Why Iowa’s congressional delegation would play along with this blisteringly partisan, corrupt nonsense and walk away from Iowa’s values is beyond me.
This is the kind of corruption is something Iowans in Congress should protest, not enable with their votes.
Don McLean had a hit record in 1971, called “American Pie.” The song’s story was built around the tragic 1959 airplane crash near Clear Lake, Iowa that claimed the lives of budding rock and roll giants Buddy Holly, Richie Valens, the Big Bopper and their pilot Roger Peterson.
The song’s lyrics called the day the young musicians perished in Iowa, “The Day the Music Died.”
With their votes to deep six the Ethics Committee report, Iowa Reps. Miller-Meeks, Hinson, Nunn and Feenstra have made December 5, 2024 - at least as expressed by their votes in Congress, “The Day Iowa’s Values Died.”
None of Iowa’s congressional delegation is bashful about issuing press releases to proclaim the latest thing they want Iowans to know about them.
So it is odd, isn’t it?
Not one of them managed to get a press release out announcing that they voted to block public release of the House Ethics Committee report on its investigation of alleged crimes by their fellow Republican Matt Gaetz.
So much for the public’s right to know.
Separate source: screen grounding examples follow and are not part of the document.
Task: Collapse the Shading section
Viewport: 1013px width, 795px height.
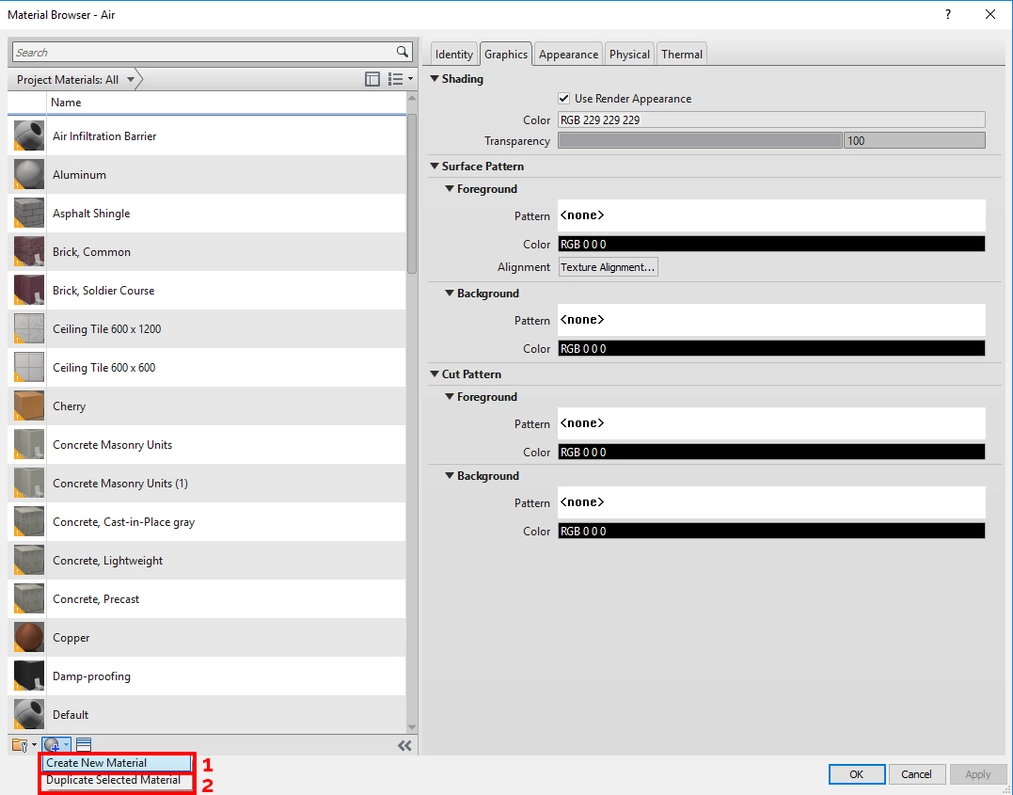Action: (435, 78)
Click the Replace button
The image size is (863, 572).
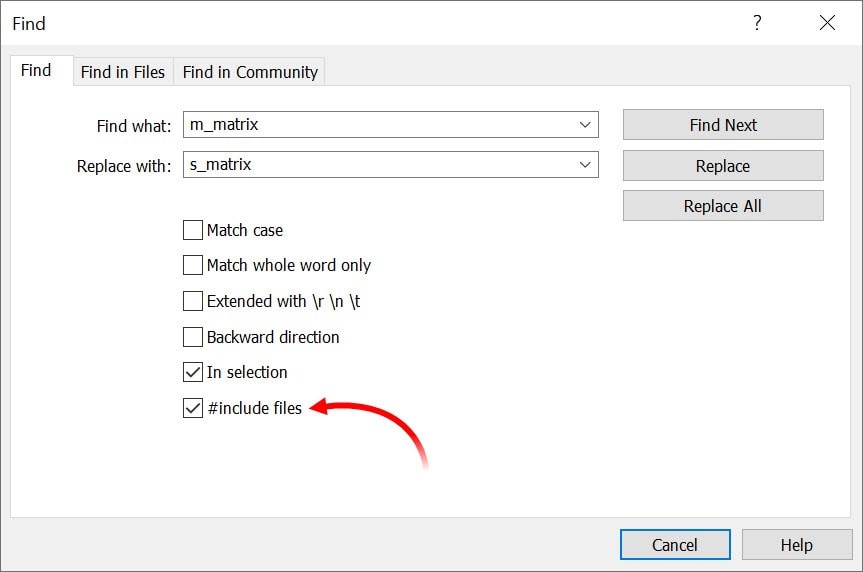click(x=722, y=166)
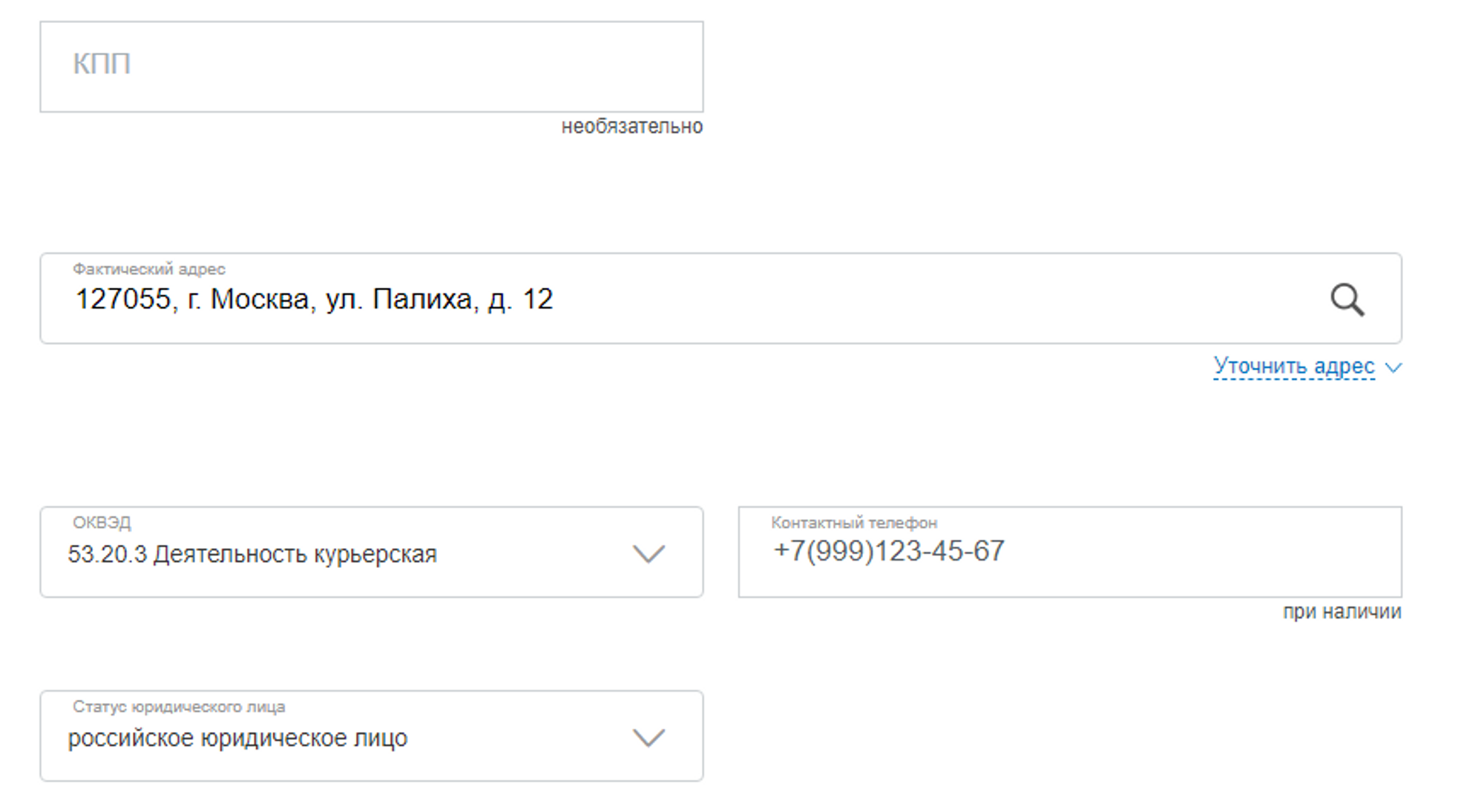
Task: Click the chevron beside Уточнить адрес
Action: [1393, 368]
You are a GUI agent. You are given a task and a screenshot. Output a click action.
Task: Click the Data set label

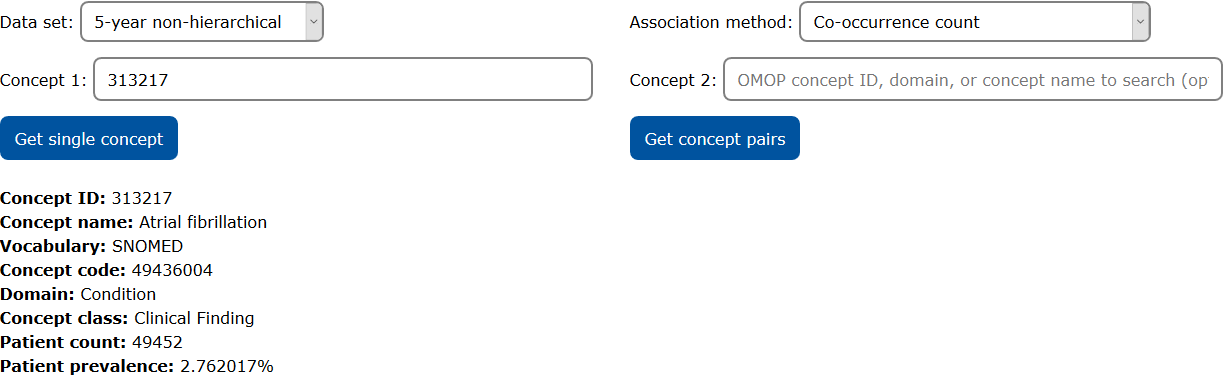[37, 22]
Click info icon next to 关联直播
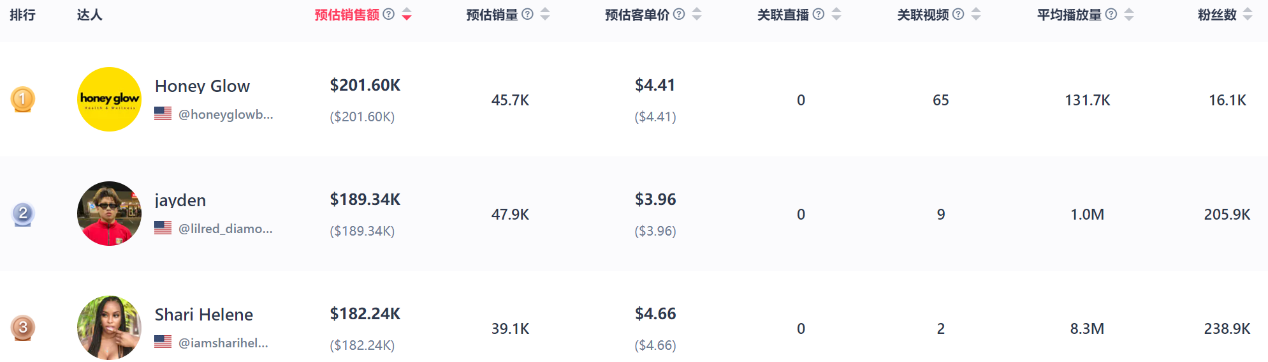The width and height of the screenshot is (1268, 362). coord(819,15)
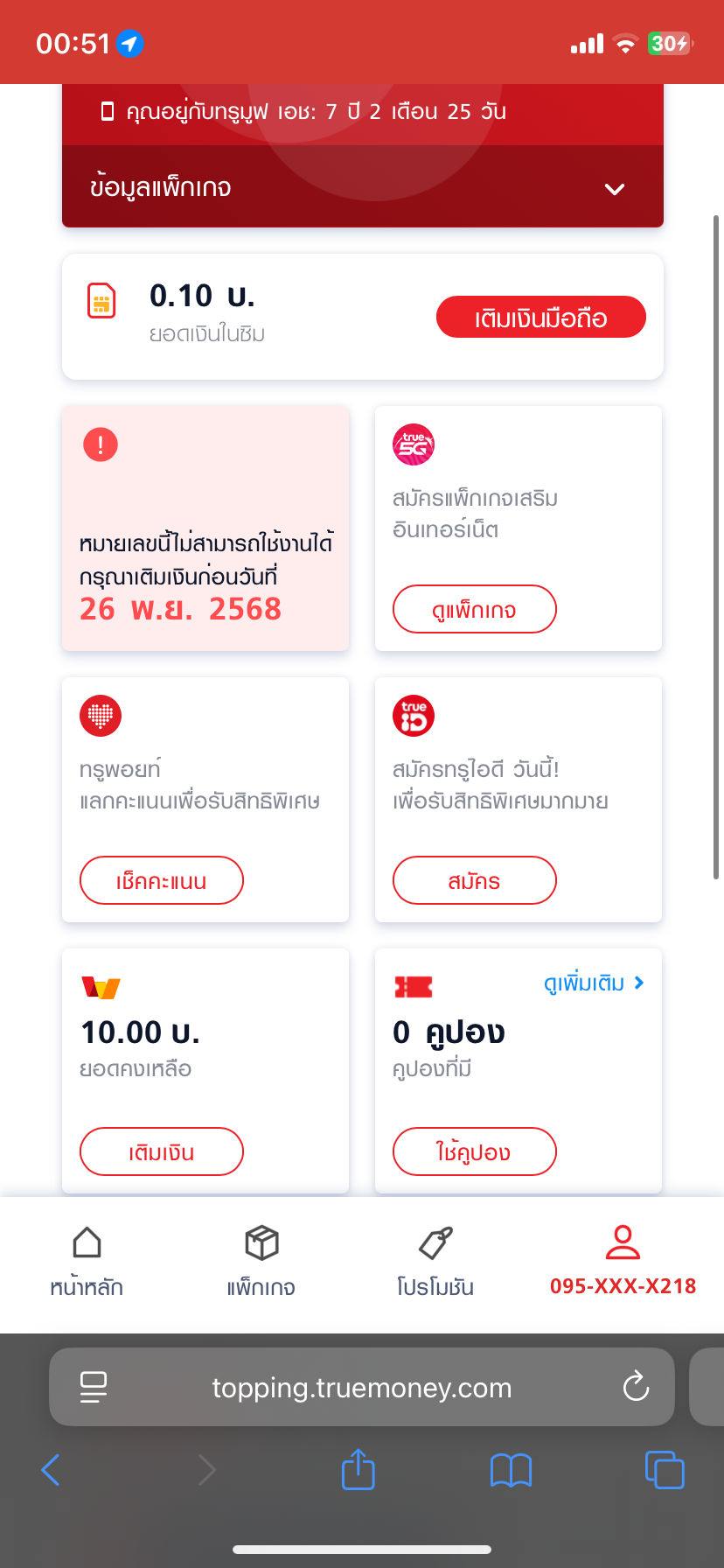Show all open Safari tabs

[664, 1469]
So much for character. So much for holding public officials accountable. So much for standing up for traditional Iowa values.
Once again, blind, obvious partisanship prevails.
Iowa deserves so much better from its congressional delegation.
PASSINGS: My condolences to the family and friends of former U.S. Rep. Jim Leach of Iowa who passed away on December 11. He served Iowans in Congress for 30 years, 1977 -2007. He was a man of integrity, thoughtfulness and dedication to public service. There was not a moment that I did not admire and respect him, especially in his later years when he called out his own political party leaders who were taking the party into the weeds of extremism. A nearly life-long Republican, he eventually left his party in 2022 and became a Democrat.
Iowa was stronger - and a better - place when it had Republicans like Jim Leach. At the end, he was, sadly, a rapidly vanishing kind among Iowa Republicans.
Rest in Peace, sir.
Yep. The House investigated Hunter Biden, a private citizen, endlessly and never found his bad behavior influencing President Biden. But the investigation of Matt Gaetz, a congressman, was held behind closed doors, probably never to be revealed.
All four Iowa US Congress members are profiles in cowardice, terrified of being primaried.
Thanks, Barry. Well said. Our representatives in Congress represent no one but themselves. Their cowardice is discouraging, but predictable in the MAGA time we live in. It makes the loss of Jim Leach and his like, ever more poignant.